O caso da Ucrânia é exemplar. Ali a Igreja Ortodoxa Russa alega ser sua terra natal, mas também se sente sitiada por milhões de fiéis de Rito Oriental que passaram à obediência de Roma, os “Uniatas”, como são depreciativamente chamados. Enquanto que, vice-versa, os Católicos de rito bizantino hoje veem na Rússia ortodoxa o seu inimigo e invasor.
No entanto, Francisco sempre fez de tudo para evitar ofender o patriarcado de Moscou e a política imperial de Vladimir Putin, mesmo à custa de semear fortíssima decepção entre os bispos, o clero e os fiéis da Igreja Católica naquela região.
Ele chamou de “guerra fratricida”, um conflito que para os católicos ucranianos é a mais pura e simples agressão por parte da Rússia. Ele concordou com a proposta de Kirill de um encontro que não se desse nem no Oriente e nem Ocidente, mas em Cuba, que definiu como território “neutro”.
Um lugar que de neutro e livre não tem absolutamente nada. Um lugar onde a população carcerária, incluindo uma abundância de presos políticos, “está entre as dez maiores do mundo”, de acordo com as últimas estimativas do bispo de Pinar del Rio, responsável pelos encarcerados naquela ilha. Um lugar de onde milhares continuam a fugir pela América Central com destino aos Estados Unidos, a menos que sejam presos e repatriados na fronteira da Nicarágua filo-castrista.
Quando em setembro do ano passado o Papa Jorge Mario Bergoglio se dirigiu a Cuba, não pôs em prática um só dos muitos atos de “misericórdia” que semeia por todos os lugares. Nem uma palavra aos milhares de fugitivos tragados pelo mar. Nenhum pedido de libertação dos presos políticos. Nenhuma carícia para suas mães, esposas, irmãs, presas às dezenas naqueles dias.
Hoje sabemos que o encontro com Kirill em Cuba já estava na agenda de ambos, bem como os encontros com Raúl Castro e o próprio Putin.
Na declaração conjunta assinada por Francisco e Kirill no aeroporto de Havana, toda e qualquer disputa teológica foi jogada para escanteio, enquanto em primeiro plano está o sofrimento comum das vítimas cristãs, tanto as ortodoxas como as católicas, na Síria e em todo o Oriente Médio.
Também aqui a geopolítica de Francisco brilha mais por paixão do que por cálculo racional. Vale mencionar a jornada de oração e jejum convocada pelo papa em setembro de 2013 para afastar o perigo de qualquer intervenção militar ocidental na Síria. Putin exultou com a desistência de Barack Obama de atacar o regime xiita de Damasco e até mesmo as igrejas cristãs da Síria respiraram aliviadas por verem no déspota Assad seu interessado protetor.
Mas quando depois se expandiu o Estado islâmico com seu rastro de massacres e os bispos do Iraque e do Curdistão suplicaram ao Ocidente uma intervenção militar naquelas terras, Francisco não lhes deu ouvidos.
Hoje, a posição da Santa Sé sobre o tabuleiro de xadrez do Oriente Médio não é neutra, mas definitivamente intervencionista.
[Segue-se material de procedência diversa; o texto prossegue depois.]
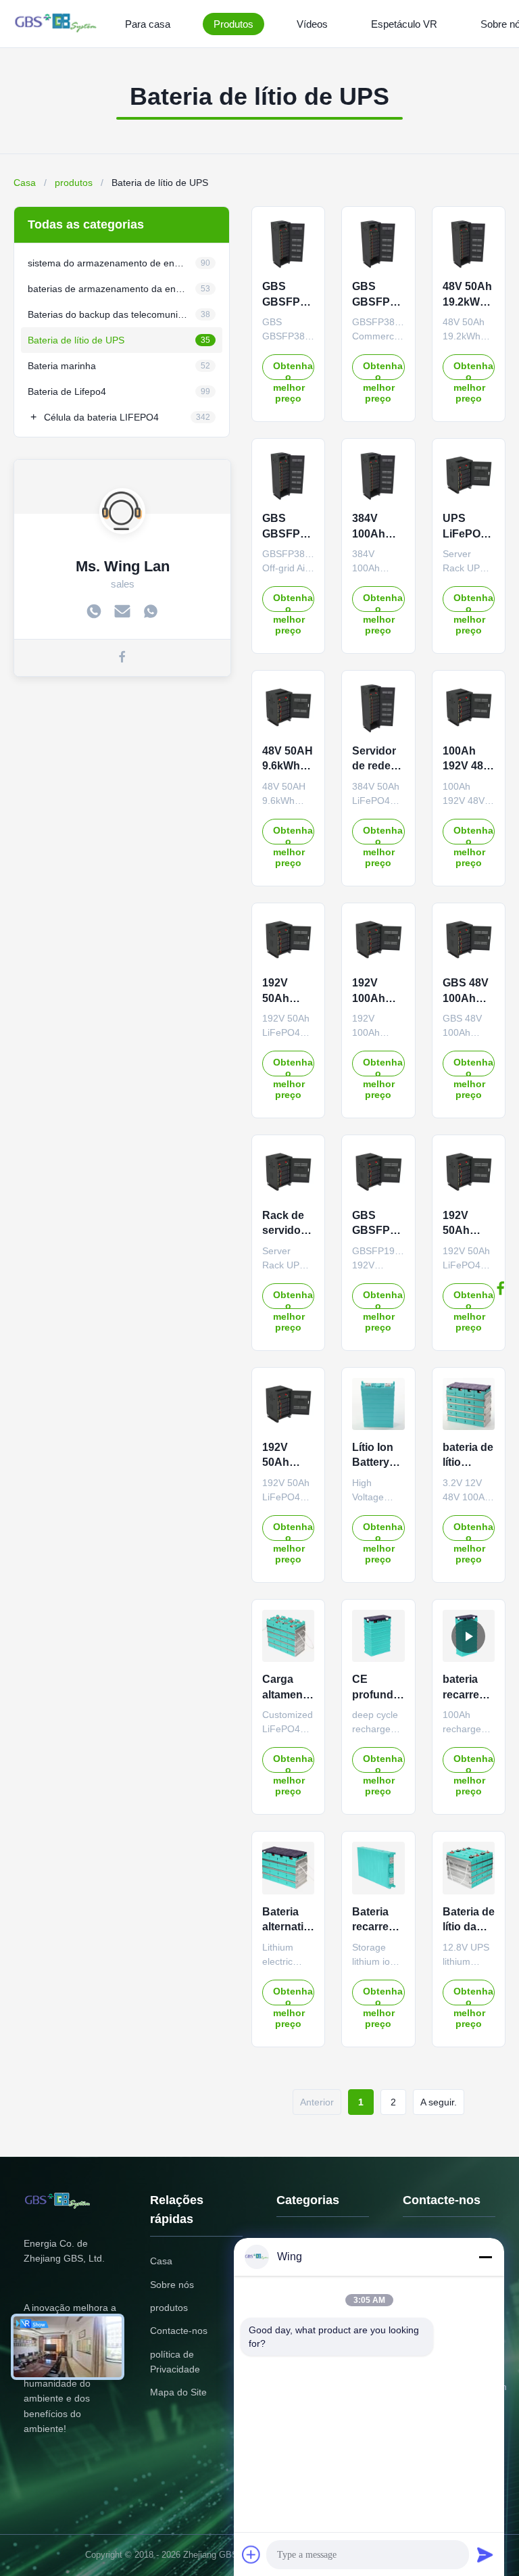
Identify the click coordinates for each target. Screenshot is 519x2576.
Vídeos (312, 24)
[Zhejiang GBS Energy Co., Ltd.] (58, 23)
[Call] (94, 612)
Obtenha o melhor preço (293, 370)
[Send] (485, 2554)
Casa (25, 182)
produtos (74, 182)
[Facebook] (501, 1288)
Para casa (147, 24)
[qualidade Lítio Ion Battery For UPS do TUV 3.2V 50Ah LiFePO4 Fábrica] (378, 1404)
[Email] (122, 612)
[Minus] (485, 2257)
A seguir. (438, 2102)
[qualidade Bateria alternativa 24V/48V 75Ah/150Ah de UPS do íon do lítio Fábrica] (288, 1868)
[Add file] (251, 2554)
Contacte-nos (178, 2330)
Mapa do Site (178, 2392)
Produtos (233, 24)
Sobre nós (172, 2284)
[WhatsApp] (151, 612)
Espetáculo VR (404, 24)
E a prova disso é que quando Putin, ao invés de concentrar fogo sobre o Estado islâmico, preferiu reforçar o seu papel de liderança na frente xiita pró-Assad, amplos setores da Igreja Ortodoxa Russa chamaram isso de “guerra santa”.
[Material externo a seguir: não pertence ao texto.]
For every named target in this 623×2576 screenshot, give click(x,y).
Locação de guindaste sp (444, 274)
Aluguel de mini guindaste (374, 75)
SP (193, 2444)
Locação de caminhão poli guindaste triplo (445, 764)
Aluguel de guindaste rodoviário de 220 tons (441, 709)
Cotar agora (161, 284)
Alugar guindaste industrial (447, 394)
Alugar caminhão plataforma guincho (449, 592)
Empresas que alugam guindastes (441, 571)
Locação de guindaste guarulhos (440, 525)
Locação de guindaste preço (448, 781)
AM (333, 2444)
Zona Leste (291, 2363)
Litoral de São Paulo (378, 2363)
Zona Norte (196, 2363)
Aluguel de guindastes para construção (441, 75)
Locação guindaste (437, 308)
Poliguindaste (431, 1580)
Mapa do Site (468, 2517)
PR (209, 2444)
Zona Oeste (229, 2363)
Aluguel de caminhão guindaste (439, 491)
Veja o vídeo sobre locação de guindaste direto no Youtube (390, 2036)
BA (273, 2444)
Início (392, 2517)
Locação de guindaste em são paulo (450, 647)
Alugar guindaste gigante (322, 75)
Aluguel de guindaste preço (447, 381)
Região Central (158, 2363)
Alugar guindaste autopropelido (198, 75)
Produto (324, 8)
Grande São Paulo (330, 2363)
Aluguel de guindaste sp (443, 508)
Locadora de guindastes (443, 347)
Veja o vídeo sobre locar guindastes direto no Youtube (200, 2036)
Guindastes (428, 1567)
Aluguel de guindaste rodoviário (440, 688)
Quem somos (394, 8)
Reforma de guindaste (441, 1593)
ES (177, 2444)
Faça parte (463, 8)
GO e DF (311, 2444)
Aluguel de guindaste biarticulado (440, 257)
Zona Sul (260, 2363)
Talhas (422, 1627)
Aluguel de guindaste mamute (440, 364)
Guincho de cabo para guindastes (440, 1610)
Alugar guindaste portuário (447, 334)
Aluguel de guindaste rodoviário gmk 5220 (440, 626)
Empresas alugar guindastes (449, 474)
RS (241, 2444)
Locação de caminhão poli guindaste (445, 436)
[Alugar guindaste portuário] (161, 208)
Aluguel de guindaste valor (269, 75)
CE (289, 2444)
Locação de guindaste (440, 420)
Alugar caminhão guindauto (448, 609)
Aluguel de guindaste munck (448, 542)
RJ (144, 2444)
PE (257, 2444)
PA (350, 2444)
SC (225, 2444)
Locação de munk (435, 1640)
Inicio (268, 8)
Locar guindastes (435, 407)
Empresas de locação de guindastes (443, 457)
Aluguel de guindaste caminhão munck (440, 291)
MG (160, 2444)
Com efeito, a diplomacia do Vaticano está muito mais ligada ao eixo xiita que tem seu epicentro no Irã, especialmente depois do acordo nuclear, pois o mundo sunita, que tem como guia a Universidade de al-Azhar no Cairo, há mais de cinco anos, rompeu relações com Roma.
As bombas russas que caem sobre Aleppo cercada por tropas xiitas iranianas, libanesas e de Assad, com a fuga desesperada dos civis sunitas, são abençoadas pelo Patriarcado de Moscou, que é tão caro ao Bispo de Roma.